| What to produce |
Your task is to copy every line below that contains the word "after".

====== Recorded data

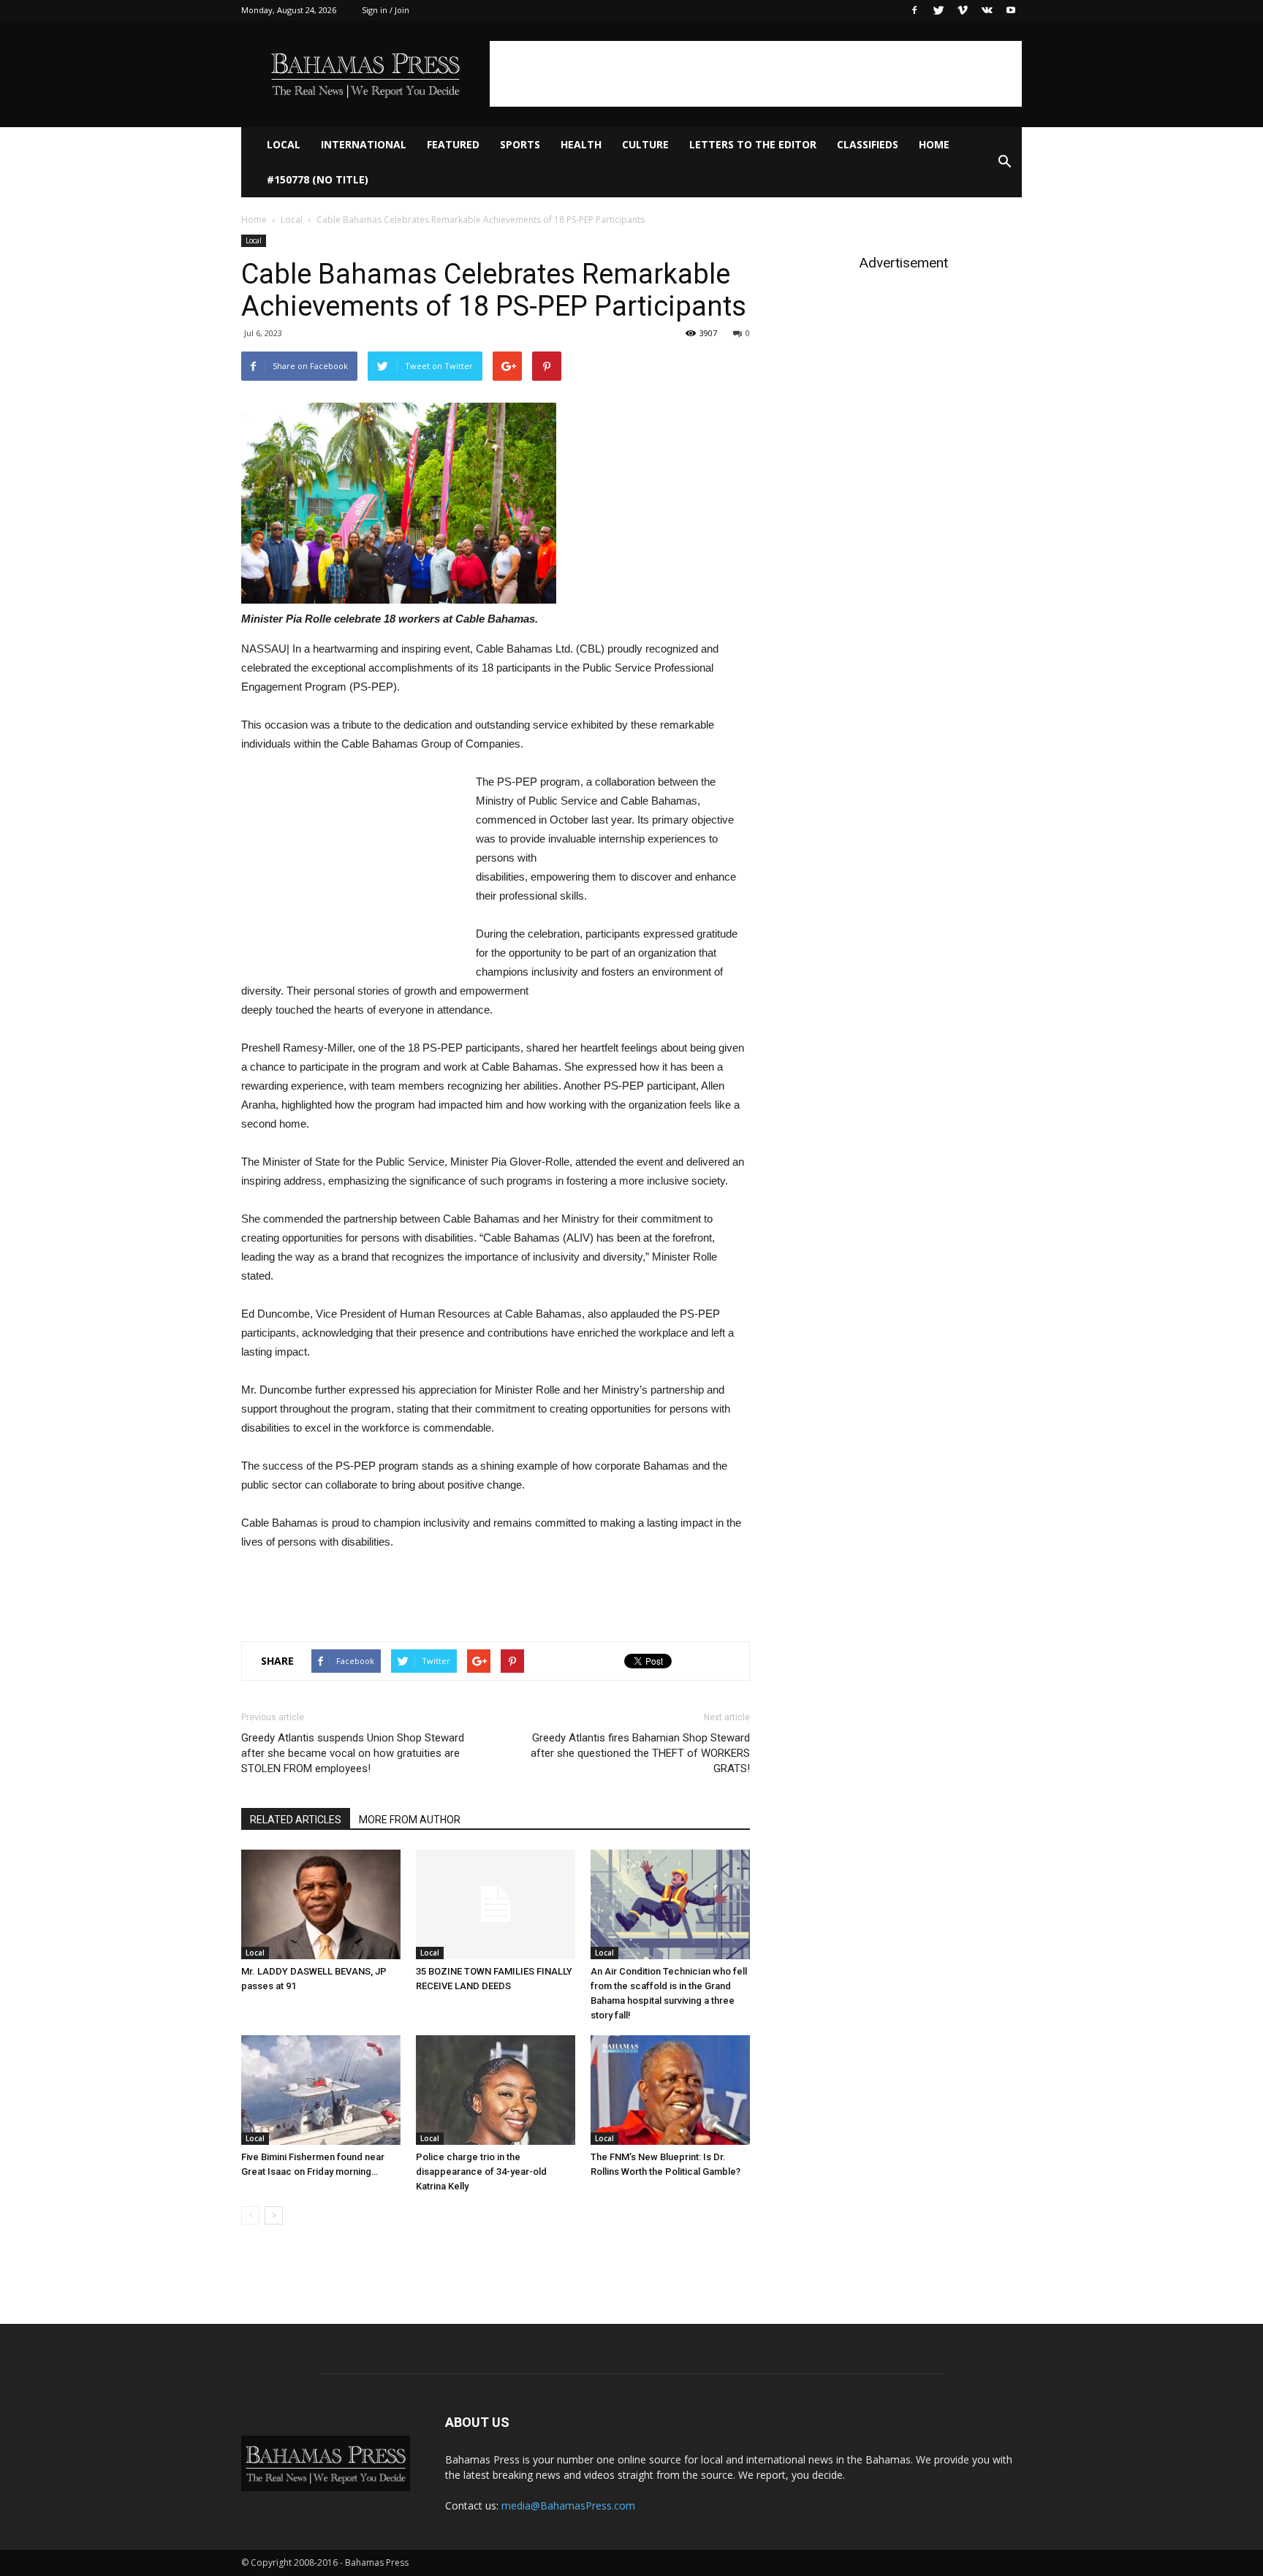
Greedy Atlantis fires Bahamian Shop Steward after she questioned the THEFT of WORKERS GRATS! (640, 1753)
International (363, 144)
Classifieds (867, 144)
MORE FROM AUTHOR (409, 1819)
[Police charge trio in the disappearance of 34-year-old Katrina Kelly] (495, 2090)
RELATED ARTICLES (295, 1819)
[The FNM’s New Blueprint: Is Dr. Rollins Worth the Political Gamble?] (670, 2090)
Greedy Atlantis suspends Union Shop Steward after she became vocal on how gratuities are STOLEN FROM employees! (352, 1753)
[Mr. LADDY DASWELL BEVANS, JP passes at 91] (321, 1904)
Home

============

| Response to the exercise |
Greedy Atlantis fires Bahamian Shop Steward after she questioned the THEFT of WORKERS GRATS! (640, 1753)
Greedy Atlantis suspends Union Shop Steward after she became vocal on how gratuities are STOLEN FROM employees! (352, 1753)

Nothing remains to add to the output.